The entries below must be repeated exactly. None may be skipped.
Segment Open
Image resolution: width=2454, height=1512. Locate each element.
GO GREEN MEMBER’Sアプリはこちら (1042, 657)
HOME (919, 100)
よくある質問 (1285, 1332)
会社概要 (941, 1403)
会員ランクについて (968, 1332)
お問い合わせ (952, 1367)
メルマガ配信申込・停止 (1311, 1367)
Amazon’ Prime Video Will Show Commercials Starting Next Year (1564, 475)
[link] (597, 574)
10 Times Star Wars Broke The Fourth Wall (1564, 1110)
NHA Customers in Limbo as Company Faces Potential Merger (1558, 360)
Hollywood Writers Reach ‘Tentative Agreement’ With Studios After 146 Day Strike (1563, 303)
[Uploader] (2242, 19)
Segment Closed
§ Solution to the exercise:
Image resolution: width=2454, height=1512. Locate each element.
GO GREEN MEMBER’Sアプリはこちら (1042, 657)
HOME (919, 100)
よくある質問 (1285, 1332)
会社概要 (941, 1403)
会員ランクについて (968, 1332)
お問い合わせ (952, 1367)
メルマガ配信申込・停止 (1311, 1367)
Amazon’ Prime Video Will Show Commercials Starting Next Year (1564, 475)
[link] (597, 574)
10 Times Star Wars Broke The Fourth Wall (1564, 1110)
NHA Customers in Limbo as Company Faces Potential Merger (1558, 360)
Hollywood Writers Reach ‘Tentative Agreement’ With Studios After 146 Day Strike (1563, 303)
[Uploader] (2242, 19)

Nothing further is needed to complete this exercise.